### Written instruction
Reproduce the rows below verbatim, starting with the first line and ending with the line that contains "Open the kebab". Include both of those lines.

— START Material for this task —

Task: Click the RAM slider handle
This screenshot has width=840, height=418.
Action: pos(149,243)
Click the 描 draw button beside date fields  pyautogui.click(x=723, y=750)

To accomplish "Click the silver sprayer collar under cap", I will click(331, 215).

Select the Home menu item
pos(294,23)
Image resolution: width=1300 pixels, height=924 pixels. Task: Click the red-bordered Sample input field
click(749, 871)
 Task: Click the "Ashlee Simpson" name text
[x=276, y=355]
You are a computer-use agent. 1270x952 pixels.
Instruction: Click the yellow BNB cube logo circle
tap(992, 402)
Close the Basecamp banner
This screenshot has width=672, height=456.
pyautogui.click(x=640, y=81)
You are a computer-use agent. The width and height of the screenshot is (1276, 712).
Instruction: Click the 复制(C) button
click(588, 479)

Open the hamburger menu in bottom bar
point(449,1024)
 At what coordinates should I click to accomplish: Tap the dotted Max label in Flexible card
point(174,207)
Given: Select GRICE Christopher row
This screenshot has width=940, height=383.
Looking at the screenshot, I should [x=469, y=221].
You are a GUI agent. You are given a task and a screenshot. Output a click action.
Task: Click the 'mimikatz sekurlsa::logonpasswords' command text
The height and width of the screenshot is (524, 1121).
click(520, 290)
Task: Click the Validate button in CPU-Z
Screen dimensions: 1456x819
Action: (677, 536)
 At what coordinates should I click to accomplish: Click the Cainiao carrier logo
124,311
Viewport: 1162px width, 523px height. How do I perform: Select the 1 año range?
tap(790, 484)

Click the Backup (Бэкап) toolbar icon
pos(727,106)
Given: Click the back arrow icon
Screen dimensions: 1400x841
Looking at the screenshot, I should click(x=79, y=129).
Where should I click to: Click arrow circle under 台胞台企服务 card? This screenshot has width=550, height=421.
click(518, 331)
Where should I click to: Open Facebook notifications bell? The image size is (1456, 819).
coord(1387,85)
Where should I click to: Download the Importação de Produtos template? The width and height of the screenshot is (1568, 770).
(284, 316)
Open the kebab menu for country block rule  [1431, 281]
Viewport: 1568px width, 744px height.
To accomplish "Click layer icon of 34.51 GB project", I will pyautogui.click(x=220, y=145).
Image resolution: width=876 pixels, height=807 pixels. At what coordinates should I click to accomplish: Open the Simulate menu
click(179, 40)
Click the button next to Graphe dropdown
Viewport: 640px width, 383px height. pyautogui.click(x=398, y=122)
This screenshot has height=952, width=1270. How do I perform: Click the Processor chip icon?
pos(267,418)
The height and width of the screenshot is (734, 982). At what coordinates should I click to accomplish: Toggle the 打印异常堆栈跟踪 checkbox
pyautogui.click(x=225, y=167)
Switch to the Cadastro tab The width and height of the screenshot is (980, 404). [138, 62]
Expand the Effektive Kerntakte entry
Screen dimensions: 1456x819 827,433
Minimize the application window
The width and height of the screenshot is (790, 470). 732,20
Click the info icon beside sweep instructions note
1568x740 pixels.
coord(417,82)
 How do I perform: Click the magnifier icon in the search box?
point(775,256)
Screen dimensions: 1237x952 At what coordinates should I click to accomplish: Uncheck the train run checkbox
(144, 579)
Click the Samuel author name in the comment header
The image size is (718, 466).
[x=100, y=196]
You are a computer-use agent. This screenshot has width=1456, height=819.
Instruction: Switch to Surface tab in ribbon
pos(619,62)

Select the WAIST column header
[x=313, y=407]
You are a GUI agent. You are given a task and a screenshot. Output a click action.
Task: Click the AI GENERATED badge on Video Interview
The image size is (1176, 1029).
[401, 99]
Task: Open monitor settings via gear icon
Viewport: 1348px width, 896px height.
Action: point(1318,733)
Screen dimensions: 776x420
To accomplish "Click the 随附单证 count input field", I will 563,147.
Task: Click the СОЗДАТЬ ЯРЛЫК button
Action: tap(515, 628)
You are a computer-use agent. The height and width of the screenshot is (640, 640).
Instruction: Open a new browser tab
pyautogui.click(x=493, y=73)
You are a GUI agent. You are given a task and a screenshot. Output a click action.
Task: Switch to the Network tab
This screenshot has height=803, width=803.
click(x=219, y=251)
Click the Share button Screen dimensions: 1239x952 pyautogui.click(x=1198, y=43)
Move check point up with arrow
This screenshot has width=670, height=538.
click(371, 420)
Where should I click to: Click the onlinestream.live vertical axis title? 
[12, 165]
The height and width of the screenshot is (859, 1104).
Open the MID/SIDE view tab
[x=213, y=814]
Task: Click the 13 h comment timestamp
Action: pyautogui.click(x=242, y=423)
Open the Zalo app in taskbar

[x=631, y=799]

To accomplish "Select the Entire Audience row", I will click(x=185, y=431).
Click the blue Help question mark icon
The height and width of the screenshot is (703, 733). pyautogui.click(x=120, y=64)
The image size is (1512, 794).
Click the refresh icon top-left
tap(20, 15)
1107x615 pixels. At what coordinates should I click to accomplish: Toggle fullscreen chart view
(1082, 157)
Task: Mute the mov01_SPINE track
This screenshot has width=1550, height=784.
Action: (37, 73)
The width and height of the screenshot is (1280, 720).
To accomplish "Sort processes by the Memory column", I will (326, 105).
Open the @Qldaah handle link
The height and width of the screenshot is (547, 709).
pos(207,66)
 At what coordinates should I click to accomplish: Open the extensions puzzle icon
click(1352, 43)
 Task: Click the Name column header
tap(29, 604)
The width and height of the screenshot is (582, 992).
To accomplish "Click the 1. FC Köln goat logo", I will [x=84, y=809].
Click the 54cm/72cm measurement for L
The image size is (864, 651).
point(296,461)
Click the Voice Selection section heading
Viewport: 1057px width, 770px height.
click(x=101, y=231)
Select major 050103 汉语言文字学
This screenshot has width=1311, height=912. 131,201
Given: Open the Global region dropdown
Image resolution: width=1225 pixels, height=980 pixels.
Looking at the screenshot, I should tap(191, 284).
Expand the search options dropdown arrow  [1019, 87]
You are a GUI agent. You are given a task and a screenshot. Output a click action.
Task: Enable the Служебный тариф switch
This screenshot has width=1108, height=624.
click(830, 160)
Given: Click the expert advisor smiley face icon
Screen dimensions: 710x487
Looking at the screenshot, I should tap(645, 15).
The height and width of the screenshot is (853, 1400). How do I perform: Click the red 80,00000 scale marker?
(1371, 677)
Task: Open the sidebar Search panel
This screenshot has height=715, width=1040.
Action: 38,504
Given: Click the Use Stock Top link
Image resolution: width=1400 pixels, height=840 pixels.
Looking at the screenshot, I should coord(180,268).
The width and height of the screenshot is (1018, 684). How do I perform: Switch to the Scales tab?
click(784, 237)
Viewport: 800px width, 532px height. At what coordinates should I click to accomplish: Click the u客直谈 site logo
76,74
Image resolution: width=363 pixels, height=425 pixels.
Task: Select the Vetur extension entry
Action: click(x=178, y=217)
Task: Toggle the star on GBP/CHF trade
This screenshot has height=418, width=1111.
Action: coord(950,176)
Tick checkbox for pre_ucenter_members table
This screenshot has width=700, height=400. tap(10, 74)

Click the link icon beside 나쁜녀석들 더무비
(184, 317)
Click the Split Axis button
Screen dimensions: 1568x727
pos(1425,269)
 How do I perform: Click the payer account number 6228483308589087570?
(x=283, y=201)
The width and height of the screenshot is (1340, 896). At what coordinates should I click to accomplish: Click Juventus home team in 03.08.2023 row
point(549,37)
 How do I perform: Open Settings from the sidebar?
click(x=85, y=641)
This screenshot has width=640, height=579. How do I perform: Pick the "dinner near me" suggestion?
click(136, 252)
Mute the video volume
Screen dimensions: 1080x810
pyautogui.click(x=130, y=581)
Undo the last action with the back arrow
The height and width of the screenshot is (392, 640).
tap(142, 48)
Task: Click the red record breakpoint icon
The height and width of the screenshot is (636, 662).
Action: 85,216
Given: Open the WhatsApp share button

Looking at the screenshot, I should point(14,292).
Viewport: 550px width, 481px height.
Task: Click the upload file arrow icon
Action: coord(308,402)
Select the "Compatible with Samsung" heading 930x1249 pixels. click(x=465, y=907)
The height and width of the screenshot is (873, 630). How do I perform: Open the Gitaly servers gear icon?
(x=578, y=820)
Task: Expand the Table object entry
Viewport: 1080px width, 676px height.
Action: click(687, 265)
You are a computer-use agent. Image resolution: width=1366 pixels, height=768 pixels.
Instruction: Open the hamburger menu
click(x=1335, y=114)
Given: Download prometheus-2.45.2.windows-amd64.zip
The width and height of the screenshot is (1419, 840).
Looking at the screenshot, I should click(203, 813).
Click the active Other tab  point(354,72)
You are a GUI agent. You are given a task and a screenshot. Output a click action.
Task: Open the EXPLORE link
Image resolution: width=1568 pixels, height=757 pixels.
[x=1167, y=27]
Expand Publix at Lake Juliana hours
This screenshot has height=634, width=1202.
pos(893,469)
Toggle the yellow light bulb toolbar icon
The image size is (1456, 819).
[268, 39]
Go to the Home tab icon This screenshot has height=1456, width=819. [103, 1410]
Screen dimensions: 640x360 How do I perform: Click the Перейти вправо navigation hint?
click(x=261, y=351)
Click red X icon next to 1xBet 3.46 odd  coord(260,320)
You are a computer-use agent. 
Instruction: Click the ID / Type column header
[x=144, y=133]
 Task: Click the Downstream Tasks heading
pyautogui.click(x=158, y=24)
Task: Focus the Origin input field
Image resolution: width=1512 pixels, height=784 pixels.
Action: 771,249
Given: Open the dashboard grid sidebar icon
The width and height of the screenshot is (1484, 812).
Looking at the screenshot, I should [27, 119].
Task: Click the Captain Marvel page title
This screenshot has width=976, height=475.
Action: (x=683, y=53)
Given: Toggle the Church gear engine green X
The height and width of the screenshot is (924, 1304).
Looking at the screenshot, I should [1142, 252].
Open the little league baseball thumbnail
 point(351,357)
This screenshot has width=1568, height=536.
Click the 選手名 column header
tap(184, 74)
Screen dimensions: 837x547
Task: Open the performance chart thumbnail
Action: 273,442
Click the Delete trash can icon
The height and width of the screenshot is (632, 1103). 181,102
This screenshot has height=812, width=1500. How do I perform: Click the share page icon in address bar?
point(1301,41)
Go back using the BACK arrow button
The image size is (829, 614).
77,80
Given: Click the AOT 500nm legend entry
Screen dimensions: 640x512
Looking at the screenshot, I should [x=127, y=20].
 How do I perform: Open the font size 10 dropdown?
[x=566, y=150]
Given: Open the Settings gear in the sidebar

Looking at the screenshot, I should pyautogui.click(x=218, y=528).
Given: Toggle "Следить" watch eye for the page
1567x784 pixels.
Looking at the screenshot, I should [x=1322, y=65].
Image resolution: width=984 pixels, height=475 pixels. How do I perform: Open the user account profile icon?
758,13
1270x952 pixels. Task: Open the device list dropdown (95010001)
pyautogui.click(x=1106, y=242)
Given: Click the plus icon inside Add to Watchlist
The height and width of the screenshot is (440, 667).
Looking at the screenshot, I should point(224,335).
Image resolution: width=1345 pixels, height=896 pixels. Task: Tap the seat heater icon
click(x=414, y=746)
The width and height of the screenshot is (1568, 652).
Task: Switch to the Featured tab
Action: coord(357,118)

— END Material for this task —

### Solution to the problem
Task: Click the RAM slider handle
This screenshot has width=840, height=418.
Action: pos(149,243)
Click the 描 draw button beside date fields  pyautogui.click(x=723, y=750)

To accomplish "Click the silver sprayer collar under cap", I will click(331, 215).

Select the Home menu item
pos(294,23)
Image resolution: width=1300 pixels, height=924 pixels. Task: Click the red-bordered Sample input field
click(749, 871)
 Task: Click the "Ashlee Simpson" name text
[x=276, y=355]
You are a computer-use agent. 1270x952 pixels.
Instruction: Click the yellow BNB cube logo circle
tap(992, 402)
Close the Basecamp banner
This screenshot has width=672, height=456.
pyautogui.click(x=640, y=81)
You are a computer-use agent. The width and height of the screenshot is (1276, 712).
Instruction: Click the 复制(C) button
click(588, 479)

Open the hamburger menu in bottom bar
point(449,1024)
 At what coordinates should I click to accomplish: Tap the dotted Max label in Flexible card
point(174,207)
Given: Select GRICE Christopher row
This screenshot has width=940, height=383.
Looking at the screenshot, I should [x=469, y=221].
You are a GUI agent. You are given a task and a screenshot. Output a click action.
Task: Click the 'mimikatz sekurlsa::logonpasswords' command text
The height and width of the screenshot is (524, 1121).
click(520, 290)
Task: Click the Validate button in CPU-Z
Screen dimensions: 1456x819
Action: (677, 536)
 At what coordinates should I click to accomplish: Click the Cainiao carrier logo
124,311
Viewport: 1162px width, 523px height. How do I perform: Select the 1 año range?
tap(790, 484)

Click the Backup (Бэкап) toolbar icon
pos(727,106)
Given: Click the back arrow icon
Screen dimensions: 1400x841
Looking at the screenshot, I should click(x=79, y=129).
Where should I click to: Click arrow circle under 台胞台企服务 card? This screenshot has width=550, height=421.
click(518, 331)
Where should I click to: Open Facebook notifications bell? The image size is (1456, 819).
coord(1387,85)
Where should I click to: Download the Importação de Produtos template? The width and height of the screenshot is (1568, 770).
(284, 316)
Open the kebab menu for country block rule  [1431, 281]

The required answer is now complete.